Under a national single-payer system, doctors, hospitals and other
health care providers are paid from a single fund administered by the
government. The high administrative costs and wasteful spending
associated with the private health insurance industry would be
eliminated, resulting in savings of nearly $400 billion annually and
enabling all Americans to receive high-quality care, including those
who currently have insurance but still cannot afford medications and
"As President Obama says, ‘We must build on what works and leave out
what doesn't,'" said Katie Robbins, assistant national coordinator for
Healthcare-NOW! "President Obama also stated at a recent press
conference in Cleveland that single payer is the only way to cover
everyone. We agree and ask that he implement a single-payer system as
not only the best way, but the only way, to meet his goals for quality,
affordable health care for all Americans."
In Congress, single-payer proposals have been introduced in both the House of Representatives (H.R. 676, The U.S. National Health Care Act) and the Senate (S. 703, The American Health Security Act of 2009).
"Single-payer reform, as embodied in these bills, would eliminate
the bewildering patchwork of private insurance plans with their
exorbitant overhead and profits, as well as the costly paperwork
burdens they impose on providers," said Dr. Margaret Flowers of PNHP. "These
savings on bureaucracy are sufficient to cover all of the uninsured and
to provide first-dollar coverage for all Americans."

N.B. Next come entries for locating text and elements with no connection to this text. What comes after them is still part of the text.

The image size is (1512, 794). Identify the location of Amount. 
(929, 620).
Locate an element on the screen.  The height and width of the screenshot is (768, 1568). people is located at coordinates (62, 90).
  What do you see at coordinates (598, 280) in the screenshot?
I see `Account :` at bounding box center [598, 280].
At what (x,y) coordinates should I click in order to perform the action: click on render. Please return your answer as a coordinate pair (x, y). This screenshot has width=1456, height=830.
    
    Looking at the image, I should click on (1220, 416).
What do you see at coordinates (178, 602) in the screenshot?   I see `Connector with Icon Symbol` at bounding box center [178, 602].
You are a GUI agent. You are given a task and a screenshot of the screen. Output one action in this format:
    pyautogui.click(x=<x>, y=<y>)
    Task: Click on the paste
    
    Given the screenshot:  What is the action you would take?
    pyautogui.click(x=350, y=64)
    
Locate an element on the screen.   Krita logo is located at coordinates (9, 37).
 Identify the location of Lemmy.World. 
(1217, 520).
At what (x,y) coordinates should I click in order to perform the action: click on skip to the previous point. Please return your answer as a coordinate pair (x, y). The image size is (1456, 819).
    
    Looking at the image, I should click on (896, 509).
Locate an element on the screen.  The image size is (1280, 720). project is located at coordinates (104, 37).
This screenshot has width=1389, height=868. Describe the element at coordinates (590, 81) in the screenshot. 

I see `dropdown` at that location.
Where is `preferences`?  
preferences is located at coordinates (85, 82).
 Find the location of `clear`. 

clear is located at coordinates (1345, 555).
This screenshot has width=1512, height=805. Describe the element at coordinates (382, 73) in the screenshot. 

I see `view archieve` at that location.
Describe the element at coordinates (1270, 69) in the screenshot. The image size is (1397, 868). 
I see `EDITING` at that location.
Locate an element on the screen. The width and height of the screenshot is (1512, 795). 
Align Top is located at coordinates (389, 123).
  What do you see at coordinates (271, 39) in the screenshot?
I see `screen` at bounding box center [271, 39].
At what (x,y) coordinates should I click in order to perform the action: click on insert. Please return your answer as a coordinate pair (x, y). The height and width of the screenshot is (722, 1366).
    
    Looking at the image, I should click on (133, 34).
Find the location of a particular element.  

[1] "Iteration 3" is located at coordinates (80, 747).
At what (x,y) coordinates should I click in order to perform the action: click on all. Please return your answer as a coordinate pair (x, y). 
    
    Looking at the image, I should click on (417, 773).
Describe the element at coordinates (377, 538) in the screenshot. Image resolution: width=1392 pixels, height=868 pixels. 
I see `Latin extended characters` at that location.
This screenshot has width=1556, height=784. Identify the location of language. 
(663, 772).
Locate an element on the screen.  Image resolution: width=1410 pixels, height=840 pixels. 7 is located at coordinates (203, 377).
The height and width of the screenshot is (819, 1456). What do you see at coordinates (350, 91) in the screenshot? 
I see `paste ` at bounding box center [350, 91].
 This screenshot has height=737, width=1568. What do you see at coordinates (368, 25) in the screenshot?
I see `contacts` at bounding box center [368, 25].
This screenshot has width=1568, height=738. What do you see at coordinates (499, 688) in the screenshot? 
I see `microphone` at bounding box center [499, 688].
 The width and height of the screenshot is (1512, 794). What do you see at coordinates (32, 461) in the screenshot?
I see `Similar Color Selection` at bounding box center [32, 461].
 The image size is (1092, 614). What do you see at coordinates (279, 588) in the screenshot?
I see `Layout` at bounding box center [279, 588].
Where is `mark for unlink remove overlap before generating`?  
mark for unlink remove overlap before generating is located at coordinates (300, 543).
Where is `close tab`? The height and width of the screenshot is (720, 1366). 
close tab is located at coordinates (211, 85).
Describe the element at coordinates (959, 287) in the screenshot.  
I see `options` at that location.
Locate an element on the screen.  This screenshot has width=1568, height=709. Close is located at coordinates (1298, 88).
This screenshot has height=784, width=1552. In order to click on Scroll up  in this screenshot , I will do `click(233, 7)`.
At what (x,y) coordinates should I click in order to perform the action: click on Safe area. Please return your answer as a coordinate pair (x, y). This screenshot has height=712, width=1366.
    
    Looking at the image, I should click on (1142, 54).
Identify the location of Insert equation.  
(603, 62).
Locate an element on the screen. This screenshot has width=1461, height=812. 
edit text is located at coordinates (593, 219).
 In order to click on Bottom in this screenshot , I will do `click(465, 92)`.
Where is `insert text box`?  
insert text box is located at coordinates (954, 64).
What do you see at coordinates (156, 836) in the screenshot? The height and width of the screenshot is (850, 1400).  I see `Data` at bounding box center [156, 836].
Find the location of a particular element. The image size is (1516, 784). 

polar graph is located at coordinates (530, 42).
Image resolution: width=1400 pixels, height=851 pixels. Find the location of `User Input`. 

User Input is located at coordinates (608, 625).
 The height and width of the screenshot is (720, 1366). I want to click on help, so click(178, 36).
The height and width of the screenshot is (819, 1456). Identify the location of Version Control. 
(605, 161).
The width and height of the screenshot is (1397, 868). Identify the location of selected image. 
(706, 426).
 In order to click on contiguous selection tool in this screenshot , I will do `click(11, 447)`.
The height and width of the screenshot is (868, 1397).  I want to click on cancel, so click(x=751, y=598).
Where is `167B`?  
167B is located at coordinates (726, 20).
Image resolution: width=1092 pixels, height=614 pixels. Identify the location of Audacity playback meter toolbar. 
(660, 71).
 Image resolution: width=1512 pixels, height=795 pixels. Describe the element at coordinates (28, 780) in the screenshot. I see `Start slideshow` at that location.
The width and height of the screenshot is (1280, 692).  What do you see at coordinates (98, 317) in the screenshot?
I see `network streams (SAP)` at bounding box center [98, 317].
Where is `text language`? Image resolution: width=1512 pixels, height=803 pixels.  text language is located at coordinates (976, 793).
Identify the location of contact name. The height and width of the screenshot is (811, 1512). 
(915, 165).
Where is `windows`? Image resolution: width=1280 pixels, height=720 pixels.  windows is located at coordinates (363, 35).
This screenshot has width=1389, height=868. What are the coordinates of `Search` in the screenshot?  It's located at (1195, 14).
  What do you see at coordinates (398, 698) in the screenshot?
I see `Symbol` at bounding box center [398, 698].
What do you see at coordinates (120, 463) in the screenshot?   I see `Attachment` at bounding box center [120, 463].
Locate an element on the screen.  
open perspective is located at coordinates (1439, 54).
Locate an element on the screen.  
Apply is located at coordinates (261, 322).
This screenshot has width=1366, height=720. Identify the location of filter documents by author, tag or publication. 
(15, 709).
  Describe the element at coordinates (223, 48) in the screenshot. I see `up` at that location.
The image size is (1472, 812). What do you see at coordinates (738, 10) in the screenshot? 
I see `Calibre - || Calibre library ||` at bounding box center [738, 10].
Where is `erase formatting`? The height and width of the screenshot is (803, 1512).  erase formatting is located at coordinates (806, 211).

Added Pennsylvania state Sen. Jim Ferlo, "While I commend the
president and the 111th Congress for thoroughly addressing this most
important domestic issue in terms of its impact on our economic and
social well-being, I cannot support the enactment of anything less than
a single-payer proposal." Sen. Ferlo is co-convening sponsor of State
Legislators for Single-Payer Healthcare, a nationwide campaign of state
lawmakers who advocate for national single-payer.